Review Summary: Get ready to Feel! I mean Rock!
I'll be honest. I completely missed the ball on The Sick Puppies. From what I gather, they were an above average rock band from Australia known primarily for their introspective lyrics, nu-metal esque sound, smoking hot bassist, and more issues than your average magazine rack. Then along came the now legendary “Free Hugs" campaign.
Sick Puppies guitarist/vocalists Shimon Moore took video footage from the campaign dedicated to spreading cheer in the most personal way possible. The organizer's mother died from cancer. Shim synchs up the footage with a song the band was working on at the time "All The Same”, officially putting your lousy YouTube tributes with "You Raise Me Up" to shame. It gets posted on YouTube. Gets tens of millions of hits. The record labels and American money come calling, and the rest they say is history.
Okay, so it's about the least rock n' roll origin story ever. The fact remains that in a few short years, they became the darlings of mainstream rock fans and indie fans. But how exactly? What do the Sick Puppies do better than everyone else? Somehow they've earned this coveted position of being mainstream as hell, but managing to avoid the massive panning that comes with it. After listing to this album, I can walk away from it still saying it's a mystery. But it's not the worst one to get stuck in your head.
Musically, Dressed Up As Life is a tight release. And is as good a place as any to start unraveling the Sick Puppies as there sound hasn’t changed much since. Nixing the painfully dated nu-metal sound on their debut, Welcome To The Real World, but leaving in the angst, and somehow sounding better, is no small feat. Especially for a 3-peice band. But the album sounds as raw and as loud as anything else, and musically, above the average schlock you expect on rock radio. Shimon's guitar playing is probably the band's weakest element, (the failed guitar solo on "Issues" comes to mind) but for the most part it harmonizes and keeps things going. Mark Goodwin's drumming is especially tight, utilizing good rhythm, and fast-loud playing. You could be forgiven for thinking he played in a hardcore band. Woefully underrated. But it's Emma Anzai who steals the show. Far from just plodding along, her heavy, grooves lead to a dark, claustrophobic climate. She is a dominating presence on every song, and honestly you don't mind.

— Entries shown —
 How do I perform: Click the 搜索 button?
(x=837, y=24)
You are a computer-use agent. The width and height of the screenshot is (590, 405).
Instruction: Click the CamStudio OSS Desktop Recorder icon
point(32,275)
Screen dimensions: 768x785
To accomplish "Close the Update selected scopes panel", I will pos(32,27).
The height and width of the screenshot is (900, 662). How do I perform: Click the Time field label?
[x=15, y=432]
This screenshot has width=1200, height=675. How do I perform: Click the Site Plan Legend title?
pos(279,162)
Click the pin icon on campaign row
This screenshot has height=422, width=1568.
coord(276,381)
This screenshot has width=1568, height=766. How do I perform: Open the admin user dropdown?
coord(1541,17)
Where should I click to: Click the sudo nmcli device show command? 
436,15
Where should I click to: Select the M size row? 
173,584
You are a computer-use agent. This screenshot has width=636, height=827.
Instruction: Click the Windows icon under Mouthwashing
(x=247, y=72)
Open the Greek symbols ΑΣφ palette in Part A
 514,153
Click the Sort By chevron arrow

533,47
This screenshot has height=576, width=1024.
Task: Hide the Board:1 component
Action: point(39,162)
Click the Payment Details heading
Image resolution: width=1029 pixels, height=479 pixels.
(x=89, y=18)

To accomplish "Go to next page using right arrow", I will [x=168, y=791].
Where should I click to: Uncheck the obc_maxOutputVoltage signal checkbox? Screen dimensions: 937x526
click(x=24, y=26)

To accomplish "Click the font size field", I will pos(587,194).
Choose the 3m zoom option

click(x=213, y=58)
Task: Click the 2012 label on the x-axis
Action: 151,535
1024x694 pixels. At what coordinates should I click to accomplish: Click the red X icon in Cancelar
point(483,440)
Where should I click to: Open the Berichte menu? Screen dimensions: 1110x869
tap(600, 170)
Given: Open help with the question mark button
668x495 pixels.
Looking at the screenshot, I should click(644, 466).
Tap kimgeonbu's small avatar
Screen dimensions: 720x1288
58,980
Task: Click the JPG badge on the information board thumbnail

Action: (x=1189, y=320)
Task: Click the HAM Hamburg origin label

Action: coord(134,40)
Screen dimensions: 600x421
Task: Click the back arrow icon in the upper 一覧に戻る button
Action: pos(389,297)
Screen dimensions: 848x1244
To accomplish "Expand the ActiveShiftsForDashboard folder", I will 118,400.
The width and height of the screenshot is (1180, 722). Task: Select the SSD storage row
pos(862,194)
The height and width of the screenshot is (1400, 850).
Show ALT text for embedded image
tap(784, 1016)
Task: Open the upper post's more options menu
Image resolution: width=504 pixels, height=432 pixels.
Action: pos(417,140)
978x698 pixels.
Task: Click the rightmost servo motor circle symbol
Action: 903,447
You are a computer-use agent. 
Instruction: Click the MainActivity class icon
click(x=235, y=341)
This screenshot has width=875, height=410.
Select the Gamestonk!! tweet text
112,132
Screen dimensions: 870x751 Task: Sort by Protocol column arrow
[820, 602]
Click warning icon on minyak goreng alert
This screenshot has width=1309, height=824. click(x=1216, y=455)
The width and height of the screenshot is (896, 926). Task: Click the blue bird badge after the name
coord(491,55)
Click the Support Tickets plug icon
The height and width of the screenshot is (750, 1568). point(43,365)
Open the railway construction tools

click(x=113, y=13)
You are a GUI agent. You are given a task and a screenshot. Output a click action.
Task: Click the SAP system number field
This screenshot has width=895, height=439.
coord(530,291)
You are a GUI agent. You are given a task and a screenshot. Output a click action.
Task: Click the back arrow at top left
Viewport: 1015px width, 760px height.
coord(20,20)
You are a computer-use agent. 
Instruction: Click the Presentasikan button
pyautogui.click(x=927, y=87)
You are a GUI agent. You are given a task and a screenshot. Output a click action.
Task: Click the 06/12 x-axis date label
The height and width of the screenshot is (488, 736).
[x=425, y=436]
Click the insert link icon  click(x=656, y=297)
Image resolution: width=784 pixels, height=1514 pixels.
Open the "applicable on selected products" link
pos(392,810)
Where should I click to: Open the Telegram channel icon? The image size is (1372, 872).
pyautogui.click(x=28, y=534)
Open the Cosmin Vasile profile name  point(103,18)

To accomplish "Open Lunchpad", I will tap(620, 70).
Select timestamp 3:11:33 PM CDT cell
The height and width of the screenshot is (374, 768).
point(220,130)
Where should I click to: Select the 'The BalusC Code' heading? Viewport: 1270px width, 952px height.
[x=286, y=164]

— Task requirements —
Reproduce word for word the portion of the album review above, starting with "Review Summary: Get" and going on through "say is history.".

— Reply to the task —
Review Summary: Get ready to Feel! I mean Rock!
I'll be honest. I completely missed the ball on The Sick Puppies. From what I gather, they were an above average rock band from Australia known primarily for their introspective lyrics, nu-metal esque sound, smoking hot bassist, and more issues than your average magazine rack. Then along came the now legendary “Free Hugs" campaign.
Sick Puppies guitarist/vocalists Shimon Moore took video footage from the campaign dedicated to spreading cheer in the most personal way possible. The organizer's mother died from cancer. Shim synchs up the footage with a song the band was working on at the time "All The Same”, officially putting your lousy YouTube tributes with "You Raise Me Up" to shame. It gets posted on YouTube. Gets tens of millions of hits. The record labels and American money come calling, and the rest they say is history.